What this task involves: Check every line of the entries below for "comment", and copy the lines that have it.

Data to use:
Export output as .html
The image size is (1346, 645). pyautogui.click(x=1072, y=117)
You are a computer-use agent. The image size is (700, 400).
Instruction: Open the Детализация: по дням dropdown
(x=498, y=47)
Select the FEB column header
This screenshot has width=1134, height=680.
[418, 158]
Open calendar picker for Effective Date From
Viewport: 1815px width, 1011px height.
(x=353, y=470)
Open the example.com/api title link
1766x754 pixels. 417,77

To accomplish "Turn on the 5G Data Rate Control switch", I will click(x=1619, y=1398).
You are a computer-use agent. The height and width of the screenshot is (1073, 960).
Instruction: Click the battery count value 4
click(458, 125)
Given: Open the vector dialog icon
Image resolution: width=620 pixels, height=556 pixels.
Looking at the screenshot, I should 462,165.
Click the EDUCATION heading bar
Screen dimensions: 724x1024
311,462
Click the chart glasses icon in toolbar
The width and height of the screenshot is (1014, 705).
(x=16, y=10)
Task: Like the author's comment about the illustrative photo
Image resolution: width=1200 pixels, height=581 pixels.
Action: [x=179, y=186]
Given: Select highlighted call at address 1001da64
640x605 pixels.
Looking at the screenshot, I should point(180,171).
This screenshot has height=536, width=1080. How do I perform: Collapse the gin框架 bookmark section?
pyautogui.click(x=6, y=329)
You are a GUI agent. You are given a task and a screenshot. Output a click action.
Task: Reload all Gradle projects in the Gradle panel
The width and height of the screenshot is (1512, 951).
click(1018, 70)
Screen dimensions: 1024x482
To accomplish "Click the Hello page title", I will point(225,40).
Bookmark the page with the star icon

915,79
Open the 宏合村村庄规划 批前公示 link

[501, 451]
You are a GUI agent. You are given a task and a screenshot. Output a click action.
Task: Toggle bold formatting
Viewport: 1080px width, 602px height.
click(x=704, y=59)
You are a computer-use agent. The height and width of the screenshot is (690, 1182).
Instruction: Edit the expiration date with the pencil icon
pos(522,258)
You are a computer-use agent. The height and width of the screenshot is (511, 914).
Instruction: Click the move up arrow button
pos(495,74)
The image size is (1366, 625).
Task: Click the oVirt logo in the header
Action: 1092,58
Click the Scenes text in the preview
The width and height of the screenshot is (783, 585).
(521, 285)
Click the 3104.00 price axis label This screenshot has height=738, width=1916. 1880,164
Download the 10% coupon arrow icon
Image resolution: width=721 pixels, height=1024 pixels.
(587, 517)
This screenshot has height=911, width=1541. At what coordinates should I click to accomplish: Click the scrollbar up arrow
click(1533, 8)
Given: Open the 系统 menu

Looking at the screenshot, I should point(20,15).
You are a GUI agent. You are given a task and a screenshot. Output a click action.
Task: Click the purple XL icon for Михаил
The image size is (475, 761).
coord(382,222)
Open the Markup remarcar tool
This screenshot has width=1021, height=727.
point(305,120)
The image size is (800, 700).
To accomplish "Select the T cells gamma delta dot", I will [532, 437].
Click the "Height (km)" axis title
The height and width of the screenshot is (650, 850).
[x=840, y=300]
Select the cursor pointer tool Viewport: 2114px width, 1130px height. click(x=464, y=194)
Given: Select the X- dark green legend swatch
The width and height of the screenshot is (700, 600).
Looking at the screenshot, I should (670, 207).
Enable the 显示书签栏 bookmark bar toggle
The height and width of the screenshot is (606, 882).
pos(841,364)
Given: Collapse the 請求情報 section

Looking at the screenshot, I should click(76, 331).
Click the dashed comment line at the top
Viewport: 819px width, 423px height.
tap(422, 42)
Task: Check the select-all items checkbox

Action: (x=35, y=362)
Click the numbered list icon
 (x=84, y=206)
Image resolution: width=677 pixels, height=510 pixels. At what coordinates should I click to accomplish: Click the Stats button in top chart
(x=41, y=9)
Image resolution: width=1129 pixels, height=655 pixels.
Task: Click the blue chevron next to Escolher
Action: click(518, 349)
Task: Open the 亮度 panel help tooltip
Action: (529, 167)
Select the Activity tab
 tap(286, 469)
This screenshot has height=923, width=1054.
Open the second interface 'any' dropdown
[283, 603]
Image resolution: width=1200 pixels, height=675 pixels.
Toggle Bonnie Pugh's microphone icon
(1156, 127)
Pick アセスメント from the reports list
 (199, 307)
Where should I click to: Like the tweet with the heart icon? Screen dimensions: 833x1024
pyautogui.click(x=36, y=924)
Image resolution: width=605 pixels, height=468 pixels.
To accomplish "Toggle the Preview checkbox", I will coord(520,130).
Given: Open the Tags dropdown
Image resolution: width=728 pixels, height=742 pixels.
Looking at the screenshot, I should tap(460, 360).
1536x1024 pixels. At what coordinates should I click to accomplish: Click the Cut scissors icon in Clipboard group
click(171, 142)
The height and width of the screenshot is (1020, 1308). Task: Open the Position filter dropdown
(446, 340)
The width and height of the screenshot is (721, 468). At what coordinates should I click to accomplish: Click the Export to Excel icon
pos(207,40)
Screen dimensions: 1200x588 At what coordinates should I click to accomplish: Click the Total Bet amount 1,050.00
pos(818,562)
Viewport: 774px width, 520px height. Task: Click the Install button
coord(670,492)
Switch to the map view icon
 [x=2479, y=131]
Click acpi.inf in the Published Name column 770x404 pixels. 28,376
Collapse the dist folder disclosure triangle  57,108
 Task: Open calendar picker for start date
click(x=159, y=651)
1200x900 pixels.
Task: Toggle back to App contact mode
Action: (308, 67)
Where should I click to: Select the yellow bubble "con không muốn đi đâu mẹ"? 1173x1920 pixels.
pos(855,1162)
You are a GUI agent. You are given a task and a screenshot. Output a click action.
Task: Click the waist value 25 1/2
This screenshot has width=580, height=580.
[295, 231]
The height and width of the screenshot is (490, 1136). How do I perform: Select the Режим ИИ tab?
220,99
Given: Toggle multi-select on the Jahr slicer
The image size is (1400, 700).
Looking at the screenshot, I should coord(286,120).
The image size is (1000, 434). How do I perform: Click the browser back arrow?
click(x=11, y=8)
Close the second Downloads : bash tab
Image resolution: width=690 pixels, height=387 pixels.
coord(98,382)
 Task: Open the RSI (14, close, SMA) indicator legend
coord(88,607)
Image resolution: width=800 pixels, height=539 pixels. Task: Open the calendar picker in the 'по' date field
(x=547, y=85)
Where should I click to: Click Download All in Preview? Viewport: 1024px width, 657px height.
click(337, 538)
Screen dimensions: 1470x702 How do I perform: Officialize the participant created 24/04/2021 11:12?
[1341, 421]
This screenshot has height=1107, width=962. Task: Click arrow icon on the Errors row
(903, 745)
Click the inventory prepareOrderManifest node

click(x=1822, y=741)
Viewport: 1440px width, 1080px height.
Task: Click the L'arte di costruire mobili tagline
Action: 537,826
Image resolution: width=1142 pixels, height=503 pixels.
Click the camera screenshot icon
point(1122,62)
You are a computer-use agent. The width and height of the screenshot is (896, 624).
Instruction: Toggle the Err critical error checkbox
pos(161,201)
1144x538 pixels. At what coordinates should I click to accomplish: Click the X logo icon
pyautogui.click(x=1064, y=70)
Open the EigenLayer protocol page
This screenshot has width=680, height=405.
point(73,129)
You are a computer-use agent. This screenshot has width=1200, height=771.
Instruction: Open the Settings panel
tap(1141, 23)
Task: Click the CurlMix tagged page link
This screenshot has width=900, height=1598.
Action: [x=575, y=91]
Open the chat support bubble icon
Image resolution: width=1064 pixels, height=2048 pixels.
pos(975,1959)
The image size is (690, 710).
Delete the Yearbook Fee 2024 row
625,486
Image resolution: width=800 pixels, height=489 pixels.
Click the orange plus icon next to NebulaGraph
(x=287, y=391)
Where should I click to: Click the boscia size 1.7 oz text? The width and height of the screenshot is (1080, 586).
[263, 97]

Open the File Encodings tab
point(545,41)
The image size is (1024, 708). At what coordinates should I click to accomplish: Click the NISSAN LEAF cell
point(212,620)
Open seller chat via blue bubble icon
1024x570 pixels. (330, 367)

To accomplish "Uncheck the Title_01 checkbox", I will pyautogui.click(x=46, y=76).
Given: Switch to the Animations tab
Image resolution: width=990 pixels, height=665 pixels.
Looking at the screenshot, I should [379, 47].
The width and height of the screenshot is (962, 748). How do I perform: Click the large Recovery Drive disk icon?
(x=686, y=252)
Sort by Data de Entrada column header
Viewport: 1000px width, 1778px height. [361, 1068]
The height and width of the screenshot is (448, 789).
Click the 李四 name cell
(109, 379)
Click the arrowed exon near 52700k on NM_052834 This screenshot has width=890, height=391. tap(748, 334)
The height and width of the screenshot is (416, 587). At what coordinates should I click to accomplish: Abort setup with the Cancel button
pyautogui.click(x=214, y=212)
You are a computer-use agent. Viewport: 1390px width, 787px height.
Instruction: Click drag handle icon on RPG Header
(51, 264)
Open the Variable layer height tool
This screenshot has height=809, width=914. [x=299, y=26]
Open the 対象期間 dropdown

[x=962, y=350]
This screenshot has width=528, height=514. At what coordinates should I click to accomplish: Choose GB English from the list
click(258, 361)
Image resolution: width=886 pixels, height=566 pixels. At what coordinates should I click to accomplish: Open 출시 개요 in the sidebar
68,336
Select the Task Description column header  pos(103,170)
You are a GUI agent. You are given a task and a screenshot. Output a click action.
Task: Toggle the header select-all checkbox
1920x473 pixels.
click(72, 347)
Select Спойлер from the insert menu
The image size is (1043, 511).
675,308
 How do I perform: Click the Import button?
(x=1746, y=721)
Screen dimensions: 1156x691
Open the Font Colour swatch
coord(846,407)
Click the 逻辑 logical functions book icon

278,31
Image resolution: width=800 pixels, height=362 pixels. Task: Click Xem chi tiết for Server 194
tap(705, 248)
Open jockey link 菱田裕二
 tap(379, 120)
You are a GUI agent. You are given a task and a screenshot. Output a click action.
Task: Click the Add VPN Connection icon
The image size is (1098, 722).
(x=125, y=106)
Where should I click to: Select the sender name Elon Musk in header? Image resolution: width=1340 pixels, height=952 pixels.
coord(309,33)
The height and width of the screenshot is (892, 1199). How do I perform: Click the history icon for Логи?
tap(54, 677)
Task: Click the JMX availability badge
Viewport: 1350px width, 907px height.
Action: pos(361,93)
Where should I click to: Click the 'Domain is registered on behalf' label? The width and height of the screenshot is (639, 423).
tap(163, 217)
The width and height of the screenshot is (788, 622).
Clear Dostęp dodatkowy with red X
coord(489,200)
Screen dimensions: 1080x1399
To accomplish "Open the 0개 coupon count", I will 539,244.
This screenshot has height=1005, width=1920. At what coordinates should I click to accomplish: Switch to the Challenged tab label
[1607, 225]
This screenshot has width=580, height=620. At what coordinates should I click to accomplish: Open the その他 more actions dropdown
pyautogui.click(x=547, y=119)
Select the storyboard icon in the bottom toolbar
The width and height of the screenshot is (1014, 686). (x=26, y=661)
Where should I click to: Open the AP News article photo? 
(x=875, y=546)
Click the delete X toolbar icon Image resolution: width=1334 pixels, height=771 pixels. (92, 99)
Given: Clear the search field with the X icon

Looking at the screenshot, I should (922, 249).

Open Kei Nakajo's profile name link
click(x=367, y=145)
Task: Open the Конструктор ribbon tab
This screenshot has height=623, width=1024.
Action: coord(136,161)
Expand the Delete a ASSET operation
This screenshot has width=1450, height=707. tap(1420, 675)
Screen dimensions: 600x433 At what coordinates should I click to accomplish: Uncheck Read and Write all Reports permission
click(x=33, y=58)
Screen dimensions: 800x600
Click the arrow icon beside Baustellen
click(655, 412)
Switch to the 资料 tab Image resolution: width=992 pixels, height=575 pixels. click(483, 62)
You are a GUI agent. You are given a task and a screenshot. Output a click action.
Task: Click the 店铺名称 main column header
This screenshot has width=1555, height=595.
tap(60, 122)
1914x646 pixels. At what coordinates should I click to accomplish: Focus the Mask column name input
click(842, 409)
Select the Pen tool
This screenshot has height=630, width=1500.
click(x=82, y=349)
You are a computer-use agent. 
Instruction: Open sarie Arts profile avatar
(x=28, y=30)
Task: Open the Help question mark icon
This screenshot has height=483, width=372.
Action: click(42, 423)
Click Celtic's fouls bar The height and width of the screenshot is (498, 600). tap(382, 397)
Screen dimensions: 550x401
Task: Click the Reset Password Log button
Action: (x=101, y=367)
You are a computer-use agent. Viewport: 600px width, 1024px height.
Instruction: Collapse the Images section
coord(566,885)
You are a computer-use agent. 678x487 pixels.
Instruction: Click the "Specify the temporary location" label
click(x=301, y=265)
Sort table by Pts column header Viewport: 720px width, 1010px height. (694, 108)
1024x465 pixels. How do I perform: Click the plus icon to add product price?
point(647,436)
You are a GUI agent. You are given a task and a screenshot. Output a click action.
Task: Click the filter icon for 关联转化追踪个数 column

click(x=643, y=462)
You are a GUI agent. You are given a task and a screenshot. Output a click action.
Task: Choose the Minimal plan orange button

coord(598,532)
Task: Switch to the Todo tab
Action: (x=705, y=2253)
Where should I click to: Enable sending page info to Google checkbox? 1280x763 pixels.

Solution for this task:
Task: Like the author's comment about the illustrative photo
Click the dashed comment line at the top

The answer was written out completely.